I think the message is misleading in this case and is being triggered
by the following code, which will cause the above message to be logged
when we try to send too many RST responses:

        if (inp == NULL) {
                if (log_in_vain) {
[ snip ]
                }
#ifdef ICMP_BANDLIM
                if (badport_bandlim(1) < 0)
                        goto drop;
#endif                  
                if (blackhole) {
                        switch (blackhole) {
                        case 1:
                                if (thflags & TH_SYN)
                                        goto drop;
                                break;
                        case 2:
                                goto drop;
                        default:
                                goto drop;
                        }
                }       
                goto dropwithreset;
        }        


If you attack a destination port that doesn't have a listening socket (or
you attack random ports, most of which won't have listening sockets, inp
will be NULL and the above code will be invoked.  ICMP_BANDLIM will keep
the code from falling through to dropwithreset the vast majority of the
time, saving your bacon.

Does anyone else think that the order of the above three tests is exactly
backwards?  This attack will really DoS the machine if you have log_in_vain
turned on.

If the attack is directed against a port with a listening socket, then
the above code is not invoked and the branch to dropwithreset happens
further down in the code at a place no protected by ICMP_BANDLIM.

:: Supplied information ::
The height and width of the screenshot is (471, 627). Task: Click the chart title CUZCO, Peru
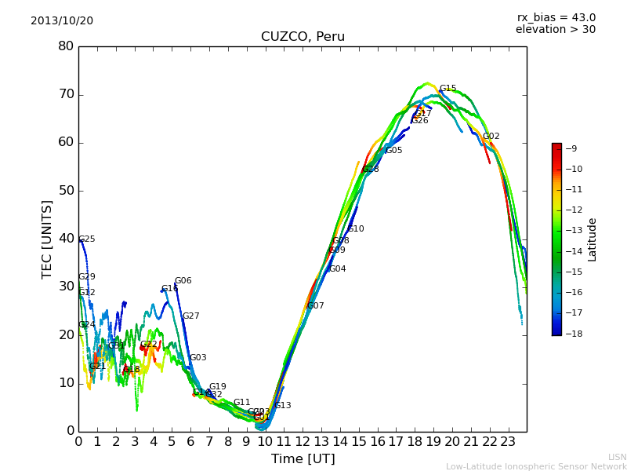[303, 37]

:: Problems to work on ::
1) According to the post, what keeps the code from falling through to dropwithreset the vast majority of the time?
2) Reproduce everything in the post from "I think the" down to "(badport_bandlim(1) < 0)", renaming "message" to "warning".
These lines have no connection to the post.

:: In response ::
1) ICMP_BANDLIM keeps it from falling through to dropwithreset the vast majority of the time.

2)
I think the warning is misleading in this case and is being triggered
by the following code, which will cause the above warning to be logged
when we try to send too many RST responses:

        if (inp == NULL) {
                if (log_in_vain) {
[ snip ]
                }
#ifdef ICMP_BANDLIM
                if (badport_bandlim(1) < 0)